*EXTRAIT DE PAGE*.

Cependant celui-ci, ayant immédiatement viré de bord, revint à l'escale du Coq, avec son vapeur, y prit Eliman Bou Bakar, chef du Dimar, dont l'intervention allait lui être utile auprès des chefs du Toro, et alla jeter l'ancre à Yatal, où, en face de la mehalla trarza, se constituait une forte bande toucouleure et peul. Les Trarza se préparaient à passer le fleuve, et tous devaient marcher contre les Oulad Siyed pour les exterminer.

Mohammed Al-Habib ayant demandé alors une entrevue à Du Chateau, celui-ci la refusa, disant que dans le pays Brakna, il n'avait rien à régler avec le roi des Trarza, et qu'il le verrait, s'il le voulait, lors du passage à son escale. «Ce refus, puis l'arrivée du «Basilic», le second aviso de la flotille, jetèrent le trouble dans l'esprit des Trarza, qui, se considérant hors de chez eux, se sentaient déjà moins de courage. En 24 heures, toute la mehalla se débandait et rentrait sur le territoire trarza, suivie de près par son émir. Les gens du Fouta, gagnés par le palabre, se dispersaient à leur tour.

Quant à Mohammed Râjel, il montait humblement à bord et reconnaissait ses torts.

Les Oulad Siyed étaient sauvés; ils ne pardonnèrent pas à Mohammed Râjel sa conduite indigne, et les conflits recommencèrent, mais localisés cette fois au Brakna. Pour le soustraire à tout danger, et l'élever dans des sentiments de loyalisme et d'amitié envers les Français, Du Chateau se fit remettre le jeune Sidi Eli et pourvut à son éducation, à Saint-Louis, dans l'espérance que le jeune homme «n'oublierait pas tout à fait les soins dont il était l'objet, les services qui lui étaient rendus et la protection que le Sénégal lui avait accordée, alors qu'il était fugitif et malheureux». On le retrouvera plus tard, sous le nom de Sidi Eli II.

Mohammed Al-Habib ne pardonna pas à Mohammed Râjel sa défection. En 1851, avec l'aide de contingents ouolofs et toucouleurs, il renversa cet émir, et le remplaça par Mohammed Sidi neveu de l'émir déchu.

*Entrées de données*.
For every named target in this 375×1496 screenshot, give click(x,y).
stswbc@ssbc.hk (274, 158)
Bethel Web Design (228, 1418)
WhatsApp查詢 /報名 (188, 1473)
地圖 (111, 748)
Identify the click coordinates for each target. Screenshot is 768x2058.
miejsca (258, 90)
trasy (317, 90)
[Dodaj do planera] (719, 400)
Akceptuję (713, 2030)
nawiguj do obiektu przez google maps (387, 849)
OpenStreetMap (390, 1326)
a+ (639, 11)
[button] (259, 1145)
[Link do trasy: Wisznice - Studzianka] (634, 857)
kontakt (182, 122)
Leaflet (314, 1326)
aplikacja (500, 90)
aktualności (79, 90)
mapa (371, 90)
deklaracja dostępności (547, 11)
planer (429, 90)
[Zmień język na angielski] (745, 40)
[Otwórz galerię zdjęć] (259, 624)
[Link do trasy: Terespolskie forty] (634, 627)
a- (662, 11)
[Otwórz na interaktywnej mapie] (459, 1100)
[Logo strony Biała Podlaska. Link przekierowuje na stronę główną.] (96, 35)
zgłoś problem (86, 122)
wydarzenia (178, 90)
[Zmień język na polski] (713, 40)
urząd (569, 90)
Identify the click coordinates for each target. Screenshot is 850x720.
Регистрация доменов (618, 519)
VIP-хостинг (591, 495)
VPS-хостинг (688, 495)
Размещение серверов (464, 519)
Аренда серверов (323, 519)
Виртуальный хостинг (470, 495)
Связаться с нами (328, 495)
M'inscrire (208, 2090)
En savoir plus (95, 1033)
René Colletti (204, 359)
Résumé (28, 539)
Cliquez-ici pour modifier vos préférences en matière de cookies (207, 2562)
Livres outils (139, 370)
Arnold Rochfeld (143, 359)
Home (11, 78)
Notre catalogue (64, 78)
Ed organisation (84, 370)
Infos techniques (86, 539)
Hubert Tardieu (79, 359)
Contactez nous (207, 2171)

*ÉNONCÉ DE L'EXERCICE*.
D'après l'extrait de page, par qui Mohammed Al-Habib remplaça-t-il l'émir Mohammed Râjel en 1851 ?

*RÉPONSE RÉDIGÉE*.
Il le remplaça par Mohammed Sidi, neveu de l'émir déchu.